[Dataset entries]
--------------------------------------------------

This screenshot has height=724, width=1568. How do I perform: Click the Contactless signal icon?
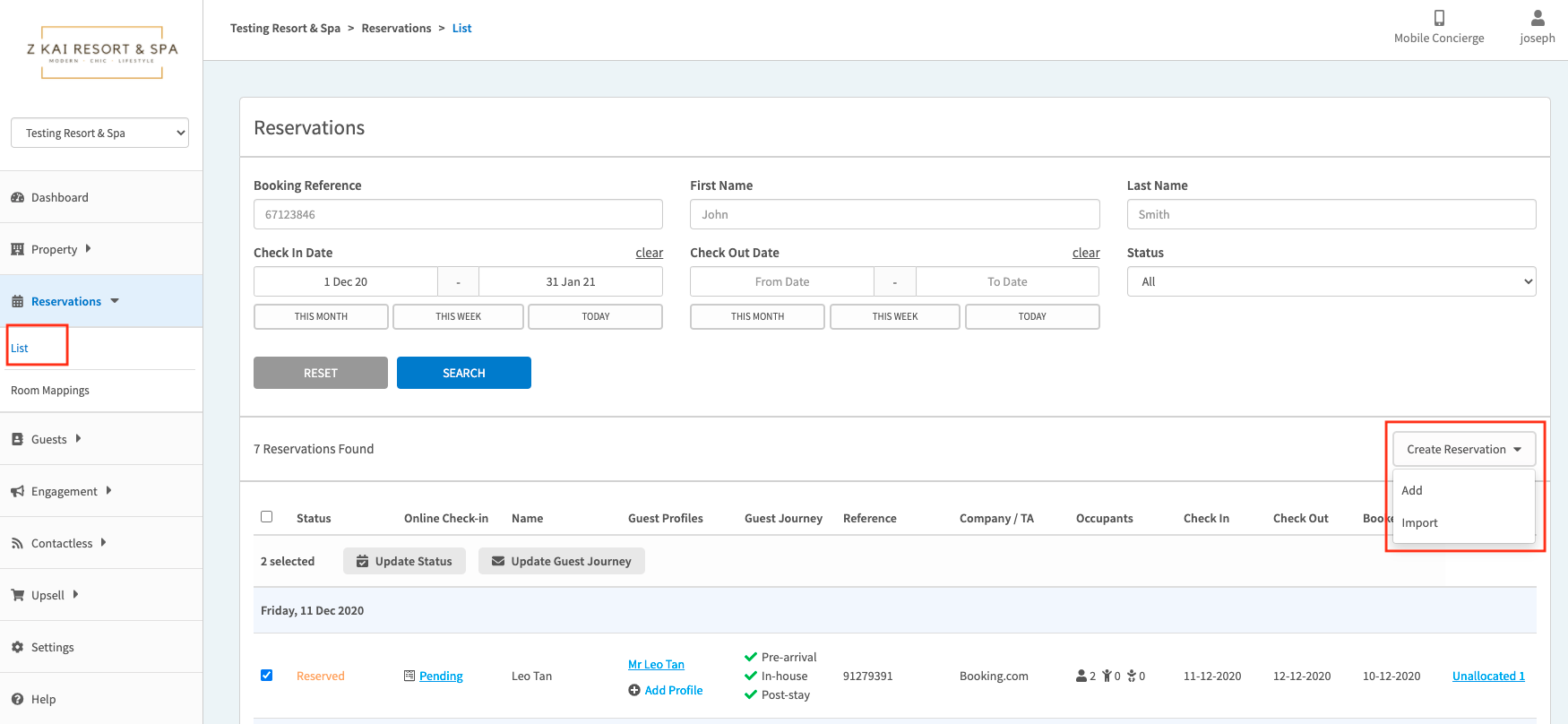pos(17,543)
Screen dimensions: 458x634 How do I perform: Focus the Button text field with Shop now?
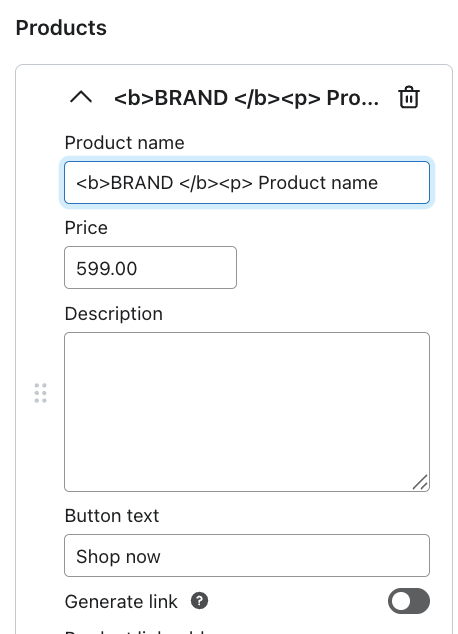tap(247, 556)
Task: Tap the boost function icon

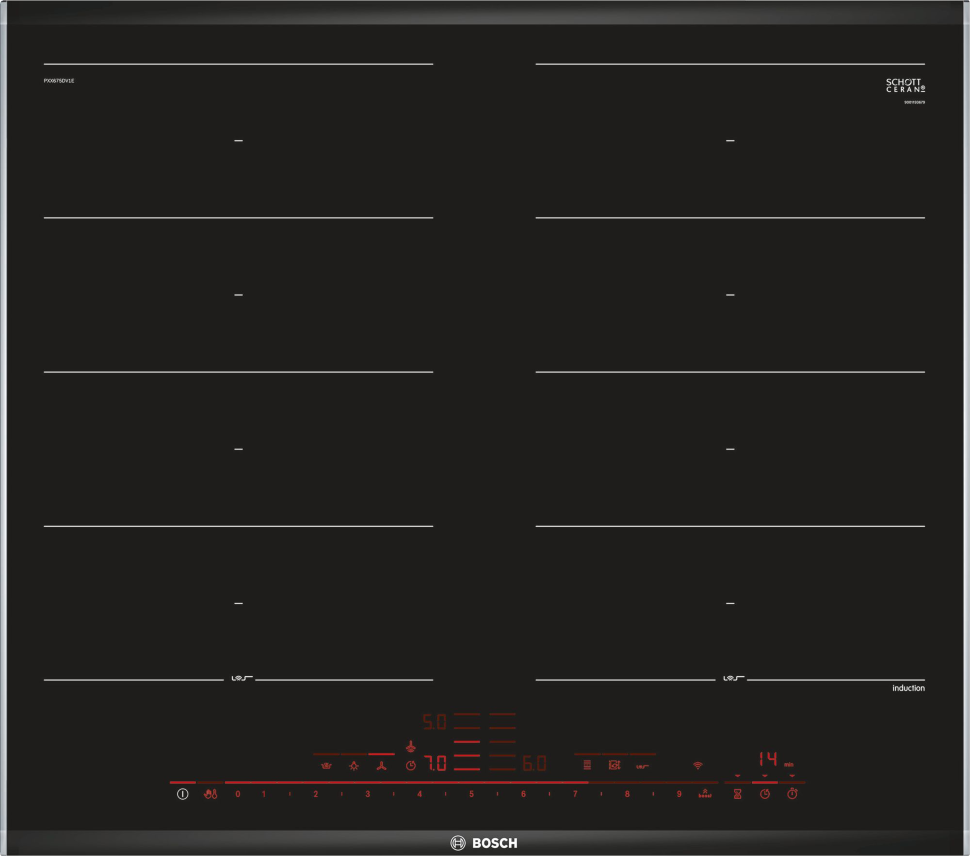Action: coord(705,793)
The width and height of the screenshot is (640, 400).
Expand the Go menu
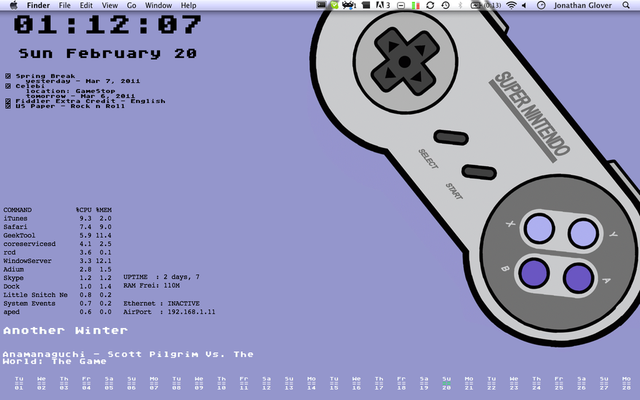[x=131, y=5]
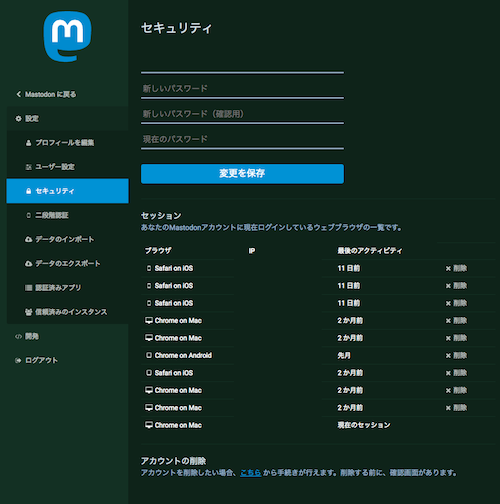Focus the 現在のパスワード input field
Screen dimensions: 500x504
tap(242, 139)
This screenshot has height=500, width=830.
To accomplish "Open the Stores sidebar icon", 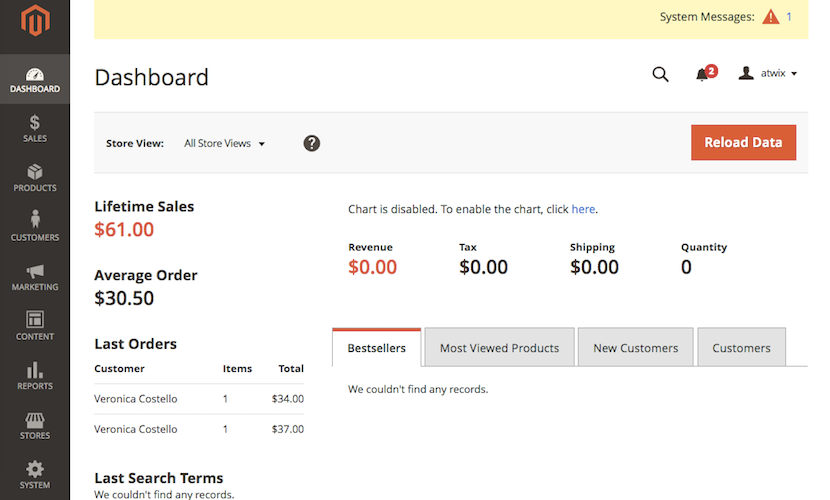I will (35, 426).
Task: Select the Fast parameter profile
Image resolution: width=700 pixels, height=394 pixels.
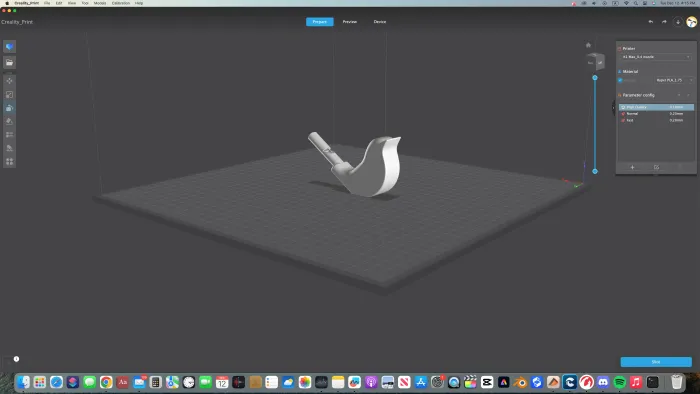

--------------------------------------------------

*Your goal:* In the reply, give again exactly the lines from the beginning of the entries above through the line with "The width and"; pictures stay out.

*Exercise answer:*
This screenshot has height=724, width=1568. How do I perform: Click the Contactless signal icon?
pos(17,543)
Screen dimensions: 458x634 How do I perform: Focus the Button text field with Shop now?
tap(247, 556)
Task: Tap the boost function icon

Action: coord(705,793)
The width and height of the screenshot is (640, 400).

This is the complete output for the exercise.